Croissance : L’OCDE abaisse ses prévisions de croissance 2007

L’OCDE a nettement abaissé ses prévisions de croissance 2007 pour la France, à 1,8% contre 2,2% auparavant, et pour l’Allemagne, à 2,6% contre 2,9%, a indiqué son économiste en chef Jean-Philippe Cotis mercredi lors d’une conférence de presse.
La France enregistre donc la plus forte révision à la baisse de l’ensemble des pays du G7. Pour l’ensemble de la zone euro, la révision de la prévision de croissance est moindre, et passe de 2,7% à 2,6%.

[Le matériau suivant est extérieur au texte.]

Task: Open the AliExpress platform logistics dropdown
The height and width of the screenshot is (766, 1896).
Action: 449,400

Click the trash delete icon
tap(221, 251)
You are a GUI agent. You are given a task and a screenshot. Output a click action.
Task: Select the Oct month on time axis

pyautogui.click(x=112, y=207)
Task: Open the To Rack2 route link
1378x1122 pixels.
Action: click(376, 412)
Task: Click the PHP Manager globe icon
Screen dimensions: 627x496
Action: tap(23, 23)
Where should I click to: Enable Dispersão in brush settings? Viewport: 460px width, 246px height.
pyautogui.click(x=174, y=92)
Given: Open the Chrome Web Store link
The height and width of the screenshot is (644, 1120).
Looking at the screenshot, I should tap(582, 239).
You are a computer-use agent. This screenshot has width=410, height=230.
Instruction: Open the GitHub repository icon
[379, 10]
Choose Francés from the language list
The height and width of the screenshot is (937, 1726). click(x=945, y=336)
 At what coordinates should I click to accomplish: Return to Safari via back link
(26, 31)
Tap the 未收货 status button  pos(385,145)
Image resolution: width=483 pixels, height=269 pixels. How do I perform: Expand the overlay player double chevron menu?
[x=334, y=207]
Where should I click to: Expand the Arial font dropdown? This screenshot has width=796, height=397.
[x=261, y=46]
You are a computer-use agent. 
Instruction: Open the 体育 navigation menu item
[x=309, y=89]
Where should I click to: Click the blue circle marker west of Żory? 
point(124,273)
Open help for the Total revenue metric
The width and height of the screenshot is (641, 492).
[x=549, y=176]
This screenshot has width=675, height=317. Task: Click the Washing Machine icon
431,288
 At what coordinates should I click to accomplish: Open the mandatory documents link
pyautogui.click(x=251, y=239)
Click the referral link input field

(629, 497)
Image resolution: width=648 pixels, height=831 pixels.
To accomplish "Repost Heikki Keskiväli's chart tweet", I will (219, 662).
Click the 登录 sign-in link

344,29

Les prévisions pour les Etats-Unis ont également été abaissées: l’OCDE table désormais sur une croissance 2007 de 1,9% contre 2,1% lors de ses précédentes estimations, publiées en mai.
En revanche, les prévisions de croissance pour le Royaume-Uni ont été relevées de 2,7% à 3,1% et celles du Canada de 2,5% à 2,7%, et elles ont été maintenues pour le Japon, à 2,4%.
«Ces révisions ont été largement influencées par ce qui s’est passé au deuxième trimestre et par des chiffres Eurostat très inférieurs» aux prévisions de mai de l’Organisation pour la coopération et le développement économiques (OCDE), a indiqué à l’AFP Vincent Koen, conseiller économique de l’Organisation.
L’impact de la crise des prêts hypothécaires américains, dits «subprimes», qui a fait plonger les marchés financiers au mois d’août, n’est pas inclus dans ces prévisions et pourrait entraîner des révisions à la baisse ultérieures.
«Les perspectives de croissance sont maintenant bien moins bonnes et plus incertaines» qu’avant la crise des subprimes et «les risques baissiers (sur la croissance) sont plus évidents», a souligné Jean-Philippe Cotis, selon le texte d’une allocution reçue à l’avance par l’AFP.
«Les conditions de marché sont devenues durablement plus tendues», a-t-il ajouté.
Aux Etats-Unis en particulier, «le secteur immobilier devrait peser plus lourdement et plus longtemps que prévu» sur l’économie, et la croissance devrait «tomber très en dessous de son potentiel pendant le second semestre, après un net rebond au deuxième trimestre», a poursuivi M. Cotis, précisant que dans la zone euro, «le pic de croissance est passé». Du côté des banques centrales, l’OCDE estime que la Réserve fédérale américaine «pourrait avoir des raisons de baisser ses taux directeurs».
Dans la zone euro, la Banque centrale européenne, «les pressions inflationnistes sous-jacentes», dues partiellement à l’amélioration du marché du travail, «semblent justifier une poursuite du resserrement monétaire une fois que la situation sur les marchés financiers se sera stabilisée».